ABSTRACT
Ulcerative colitis (UC) is an inflammatory intestinal disorder driven by mucosal immune and stromal subsets, culminating in epithelial injury. Vedolizumab (VDZ) is an anti-integrin monoclonal antibody that is effective for treating UC. VDZ is thought to primarily inhibit lymphocyte trafficking to the intestine, but its effect on other cell subsets is less well characterized. To identify the inflammatory cells that contribute to colitis and respond to VDZ, we performed a single-cell transcriptomic and proteomic analysis of peripheral blood and colonic biopsies in healthy controls (HC) and patients with UC on either aminosalicylates or VDZ. We identified mononuclear phagocytes (MNPs) as a primary target of VDZ, with comparatively modest effects on lymphocytes. Spatial proteomics and transcriptomics demonstrated increased density and proximity of MNP and fibroblast subsets in UC biopsies when compared to HC, with inhibition by VDZ. VDZ non-responders were enriched for activated fibroblast and MNP signatures in a validation cohort.

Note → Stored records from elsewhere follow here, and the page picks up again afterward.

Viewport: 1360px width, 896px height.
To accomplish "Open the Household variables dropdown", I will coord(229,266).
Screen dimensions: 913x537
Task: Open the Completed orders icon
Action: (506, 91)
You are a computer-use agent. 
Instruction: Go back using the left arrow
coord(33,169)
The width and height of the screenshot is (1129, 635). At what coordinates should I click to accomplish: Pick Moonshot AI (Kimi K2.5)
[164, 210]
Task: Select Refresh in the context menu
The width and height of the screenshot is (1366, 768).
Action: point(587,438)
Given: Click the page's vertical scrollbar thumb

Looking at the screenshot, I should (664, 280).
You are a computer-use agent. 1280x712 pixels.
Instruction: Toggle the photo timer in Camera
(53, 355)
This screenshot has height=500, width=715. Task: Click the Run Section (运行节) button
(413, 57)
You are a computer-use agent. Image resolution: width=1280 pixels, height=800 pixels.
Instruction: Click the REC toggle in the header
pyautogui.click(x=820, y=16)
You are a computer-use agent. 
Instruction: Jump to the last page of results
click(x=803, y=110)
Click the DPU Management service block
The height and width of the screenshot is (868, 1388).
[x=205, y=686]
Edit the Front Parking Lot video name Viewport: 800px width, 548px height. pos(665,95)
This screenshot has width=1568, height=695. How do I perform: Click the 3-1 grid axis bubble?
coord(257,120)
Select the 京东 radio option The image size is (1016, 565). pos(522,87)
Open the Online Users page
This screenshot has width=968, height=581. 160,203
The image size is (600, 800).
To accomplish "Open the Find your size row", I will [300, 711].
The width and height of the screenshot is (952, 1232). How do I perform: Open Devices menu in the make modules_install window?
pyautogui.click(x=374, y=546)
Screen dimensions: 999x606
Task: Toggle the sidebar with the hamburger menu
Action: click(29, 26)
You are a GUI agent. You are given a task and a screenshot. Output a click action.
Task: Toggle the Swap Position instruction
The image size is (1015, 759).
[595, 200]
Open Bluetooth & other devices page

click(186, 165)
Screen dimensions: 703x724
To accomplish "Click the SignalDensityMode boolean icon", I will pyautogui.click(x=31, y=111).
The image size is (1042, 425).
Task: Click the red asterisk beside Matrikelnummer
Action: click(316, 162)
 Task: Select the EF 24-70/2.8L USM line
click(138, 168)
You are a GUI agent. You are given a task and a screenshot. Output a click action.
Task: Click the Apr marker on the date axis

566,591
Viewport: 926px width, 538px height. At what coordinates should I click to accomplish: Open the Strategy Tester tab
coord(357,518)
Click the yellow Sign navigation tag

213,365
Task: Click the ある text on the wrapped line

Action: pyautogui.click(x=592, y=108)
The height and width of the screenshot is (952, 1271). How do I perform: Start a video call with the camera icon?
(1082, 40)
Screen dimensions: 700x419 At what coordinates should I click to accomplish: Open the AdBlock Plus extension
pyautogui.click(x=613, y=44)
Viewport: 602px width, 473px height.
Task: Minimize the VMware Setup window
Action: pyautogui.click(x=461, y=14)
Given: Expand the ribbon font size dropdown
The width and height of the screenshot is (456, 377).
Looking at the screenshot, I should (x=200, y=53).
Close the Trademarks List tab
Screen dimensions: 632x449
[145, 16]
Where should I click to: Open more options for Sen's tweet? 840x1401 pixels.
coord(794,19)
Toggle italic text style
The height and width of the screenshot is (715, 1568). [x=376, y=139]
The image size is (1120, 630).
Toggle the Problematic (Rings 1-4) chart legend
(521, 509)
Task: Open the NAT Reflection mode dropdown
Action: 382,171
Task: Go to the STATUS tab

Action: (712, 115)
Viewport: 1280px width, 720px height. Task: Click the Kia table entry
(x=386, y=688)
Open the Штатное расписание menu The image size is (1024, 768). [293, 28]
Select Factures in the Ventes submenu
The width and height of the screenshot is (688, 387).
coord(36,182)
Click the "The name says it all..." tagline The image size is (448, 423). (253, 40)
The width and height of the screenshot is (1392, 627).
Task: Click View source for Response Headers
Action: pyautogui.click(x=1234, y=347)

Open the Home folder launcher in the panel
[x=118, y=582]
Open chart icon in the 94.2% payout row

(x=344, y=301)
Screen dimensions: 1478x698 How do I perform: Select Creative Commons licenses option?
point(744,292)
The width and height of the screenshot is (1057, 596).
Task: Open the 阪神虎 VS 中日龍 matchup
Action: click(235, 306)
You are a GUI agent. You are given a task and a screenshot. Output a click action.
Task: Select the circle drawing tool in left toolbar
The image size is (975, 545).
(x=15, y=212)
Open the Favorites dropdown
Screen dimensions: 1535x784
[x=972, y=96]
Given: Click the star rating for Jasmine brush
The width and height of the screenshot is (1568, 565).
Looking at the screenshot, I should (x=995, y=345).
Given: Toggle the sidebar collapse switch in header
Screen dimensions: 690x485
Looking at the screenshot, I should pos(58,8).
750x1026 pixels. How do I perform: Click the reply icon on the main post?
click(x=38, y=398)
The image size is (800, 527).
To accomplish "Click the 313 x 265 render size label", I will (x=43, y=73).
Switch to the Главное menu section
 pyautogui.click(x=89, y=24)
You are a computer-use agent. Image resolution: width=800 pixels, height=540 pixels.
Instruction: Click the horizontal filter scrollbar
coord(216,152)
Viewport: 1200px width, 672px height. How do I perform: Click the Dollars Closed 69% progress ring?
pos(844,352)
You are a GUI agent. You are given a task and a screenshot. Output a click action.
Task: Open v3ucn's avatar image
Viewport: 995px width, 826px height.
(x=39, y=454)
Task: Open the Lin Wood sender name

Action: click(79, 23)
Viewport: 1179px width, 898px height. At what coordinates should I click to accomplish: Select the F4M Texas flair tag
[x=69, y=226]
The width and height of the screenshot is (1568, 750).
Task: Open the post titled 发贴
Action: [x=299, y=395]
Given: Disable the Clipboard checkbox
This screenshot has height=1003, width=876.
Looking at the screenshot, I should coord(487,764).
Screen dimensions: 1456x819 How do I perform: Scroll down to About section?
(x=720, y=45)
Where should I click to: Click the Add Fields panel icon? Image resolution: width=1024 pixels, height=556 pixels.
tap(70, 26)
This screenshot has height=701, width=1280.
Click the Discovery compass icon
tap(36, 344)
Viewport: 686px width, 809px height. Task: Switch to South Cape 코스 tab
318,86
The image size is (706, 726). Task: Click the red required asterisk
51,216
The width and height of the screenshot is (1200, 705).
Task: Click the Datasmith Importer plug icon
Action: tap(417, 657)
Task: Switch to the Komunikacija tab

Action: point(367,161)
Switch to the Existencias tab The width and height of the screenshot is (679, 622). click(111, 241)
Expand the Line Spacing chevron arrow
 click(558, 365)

Competing Interest Statement
S. Lewin has received research support from Takeda. N. El-Nachef is a consultant for Ferring, Federation Bio Grant and receives funding from Finch Therapeutics, Seres, Freenome, and Assembly Biosciences. U. Mahadevan serves as a consultant for Abbvie, BMS, Boeringher Ingelheim, Gilead, Janssen, Lilly, Pfizer, Prometheus biosciences, Protagonist, Rani Therapeutics, Surrozen, and Takeda. D. Oh has received research support from Merck, PACT Pharma, the Parker Institute for Cancer Immunotherapy, Poseida Therapeutics, TCR2 Therapeutics, Roche/Genentech, and Nutcracker Therapeutics, and travel/accommodations from Roche/Genentech. The Combes lab has received research support from Eli Lilly and Genentech and A. Combes consults for Foundery Innovations. The Kattah lab receives research support from Eli Lilly. M. Kattah is a consultant for Sonoma Biotherapeutics.